The disregard of environmental racism perpetuated by white supremacist infrastructure is responsible for a rise in greenwashed urban development. Informed urban planning and development practices implement small-scale urban projects simultaneously rather than the large-scale tourist attractions that draw in middle-class white populations. Developers and policymakers must not only include residents in the planning and siting of projects, but also compensate these overengaged groups for their time and labor dedicated to communicating on behalf of underrepresented demographics. In order to realize restorative justice through sustainable urban planning and development, frontline communities must be approached with the intention to serve them through collaborative and engaged listening. However, in light of demands for equity, diversity, and inclusion, figureheads in urban projects tend to exploit the knowledge and experience of BIPOC, low-income leaders and organizers of a community while still giving preferential treatment to college-educated, degree holding professionals who are disconnected from the communities they work in or for.
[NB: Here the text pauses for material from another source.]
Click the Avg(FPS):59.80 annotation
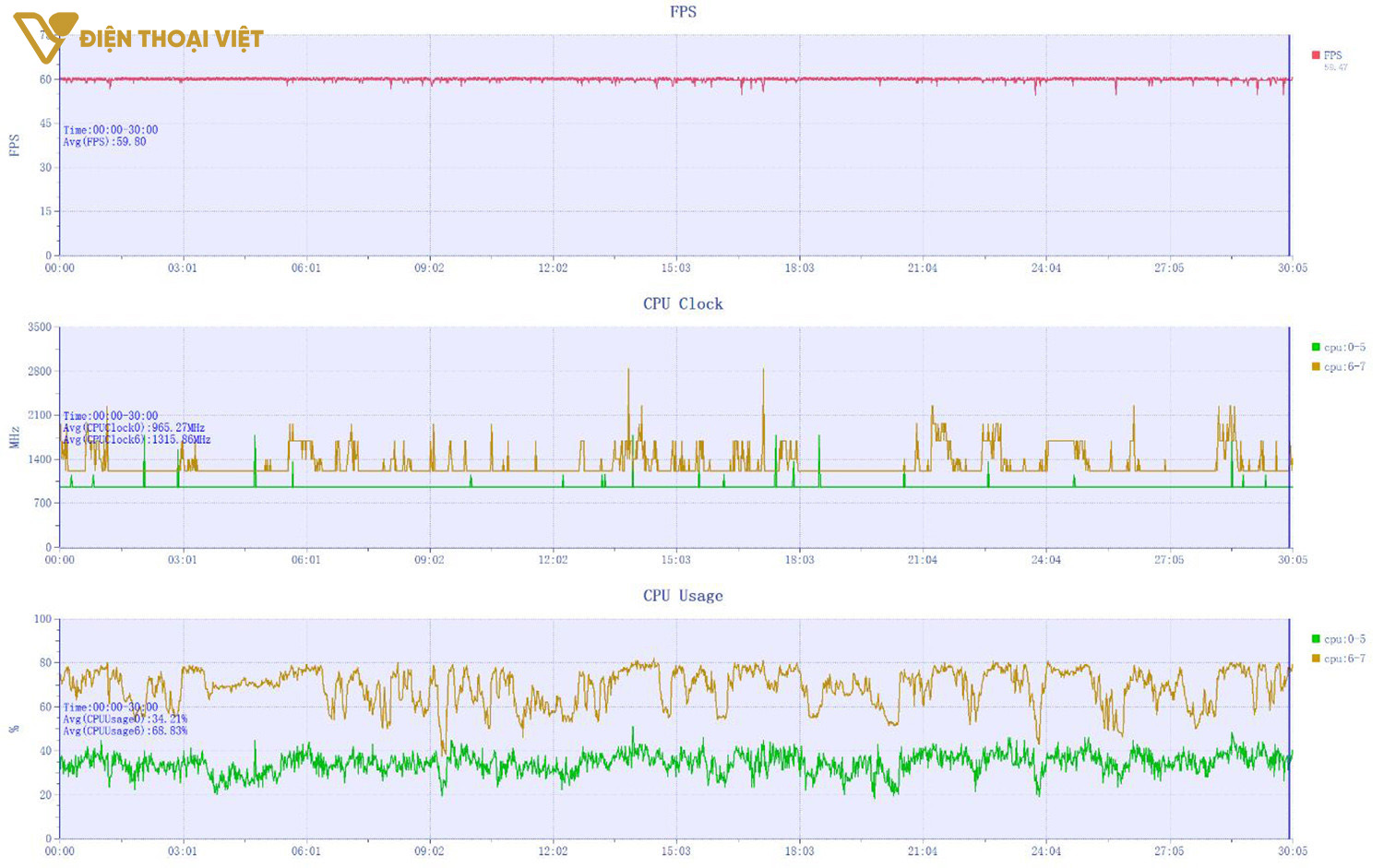 [x=104, y=142]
This examines the dominating environmental imaginations in policy and design that lack an essential goal to dismantle the white supremacist and classist structures responsible for allocating sustainable infrastructure to wealthy neighborhoods. The current transition to community-led, grassroots environmental justice “reflects broader concerns about the neoliberalization of environmental governance, and many examples of sustainability initiatives that reflect developer and gentrifier interests and ignore environmental justice concerns, resulting in residential and recreational displacement of marginalized communities” (Hamilton, 2012). In this way, access to green spaces and sustainable infrastructure becomes a privilege rather than a right extended to frontline communities. The proximate principle, for example, refers to the capitalization process of green space into home values; this is where property values and subsequently, tax revenue, increases in areas near green spaces. This makes green spaces virtually inaccessible to low-income residents. Clearly, the acceleration of eco-gentrification can be traced back to the introduction of revitalization and greening projects that center economic opportunity over liveability and community resilience.
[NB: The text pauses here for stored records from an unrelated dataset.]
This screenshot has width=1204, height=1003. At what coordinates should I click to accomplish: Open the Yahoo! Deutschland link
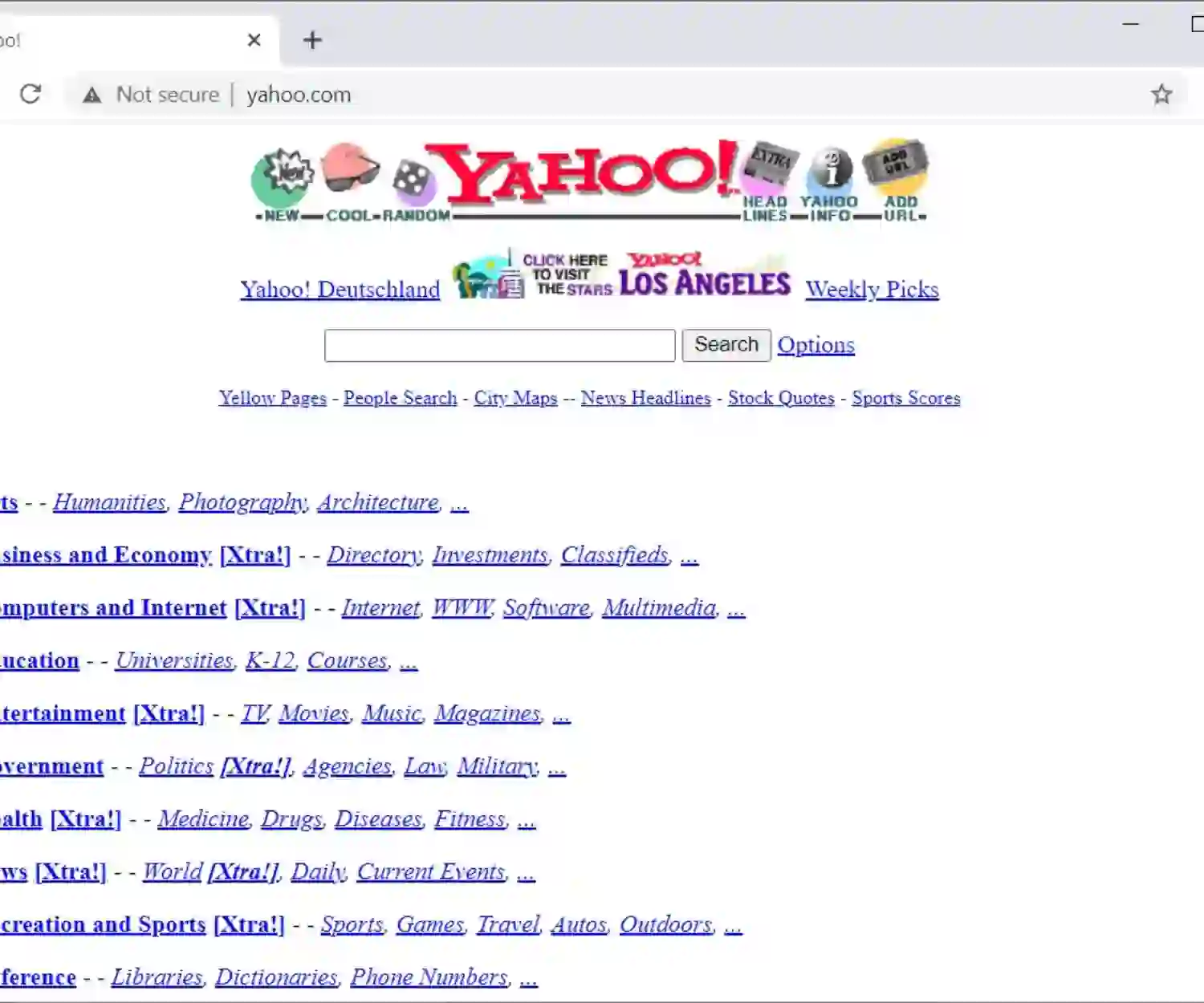(x=340, y=290)
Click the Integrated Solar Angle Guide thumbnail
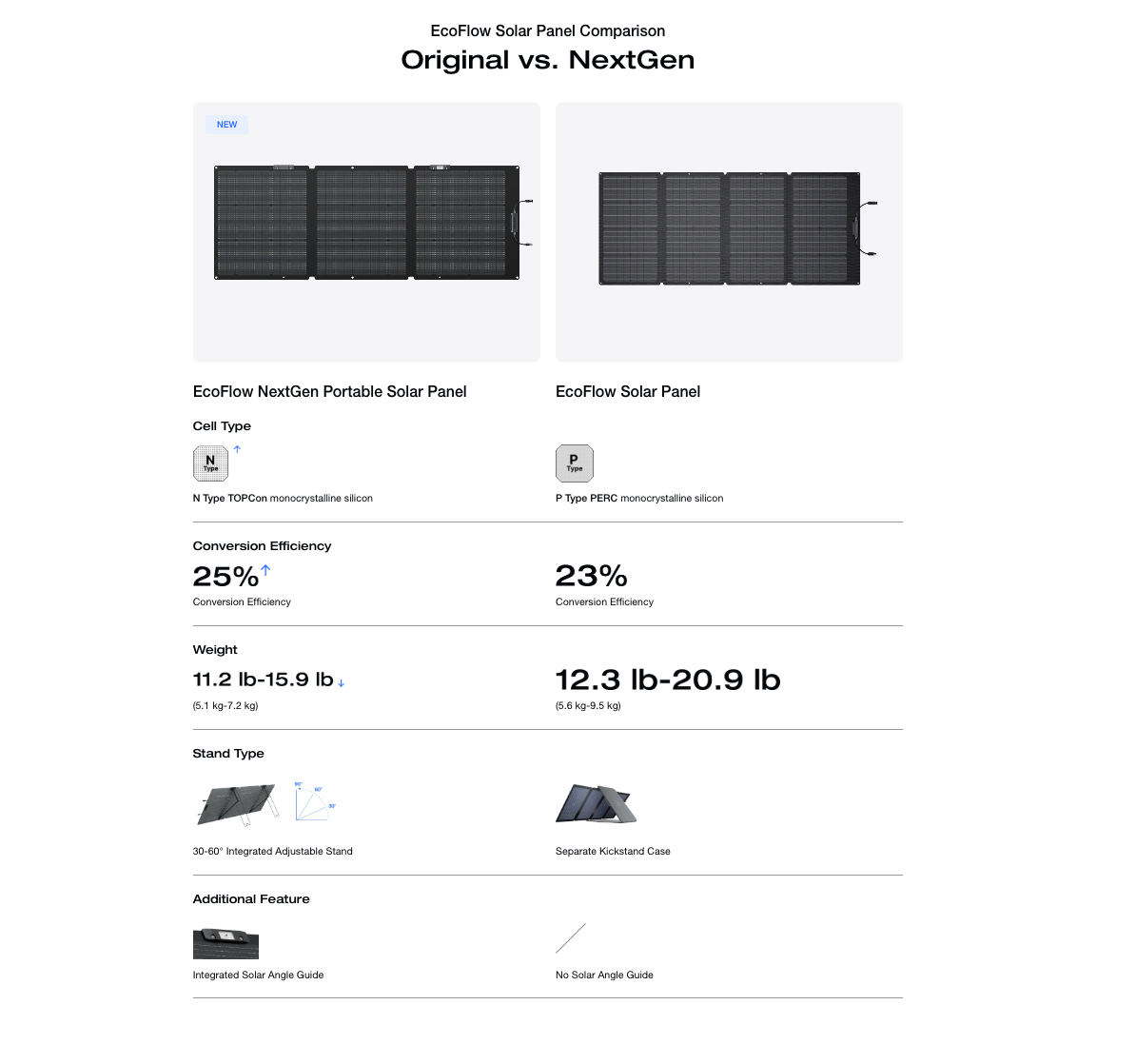Screen dimensions: 1136x1064 [225, 943]
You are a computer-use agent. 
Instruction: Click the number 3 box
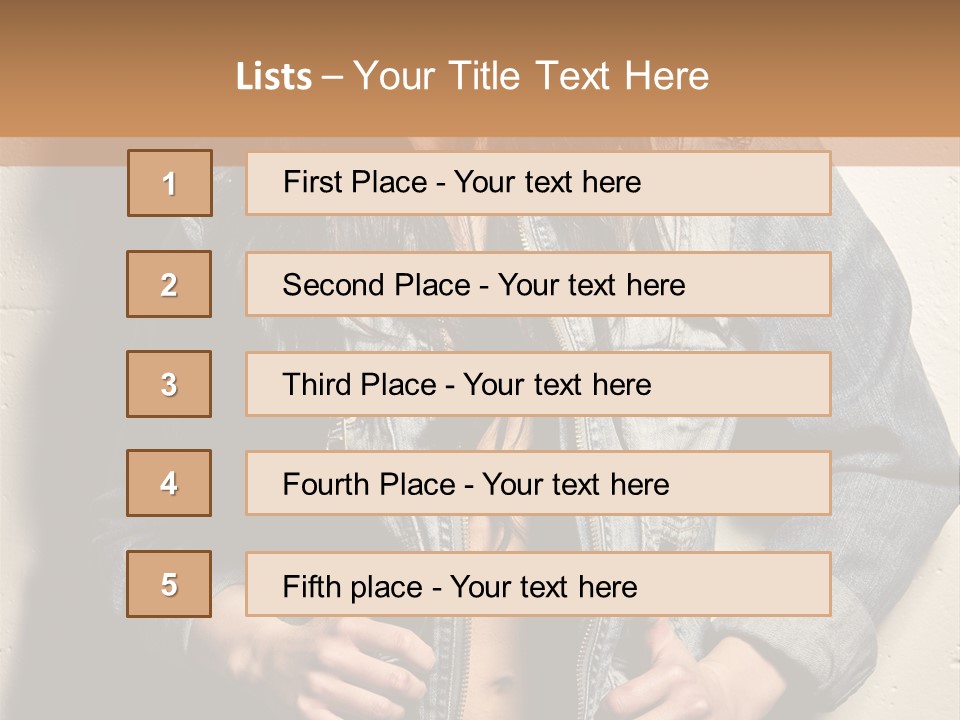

There can be no equitable and ethical implementation of sustainable infrastructure without unpacking and unlearning the racism within the housing industry and numerous American industries. We must hold policymakers and developers accountable for engaging in the hierarchical systems they partake in and exert over frontline communities vulnerable to climate change and the predatory behaviors behind urban renewal and greening projects.
Source: Hamilton, Trina, and Winifred Curran. “From ‘Five Angry Women’ to ‘Kick-Ass Community’: Gentrification and Environmental Activism in Brooklyn and Beyond.” Urban Studies, vol. 50, no. 8, 2012, pp. 1557–1574., doi:10.1177/0042098012465128.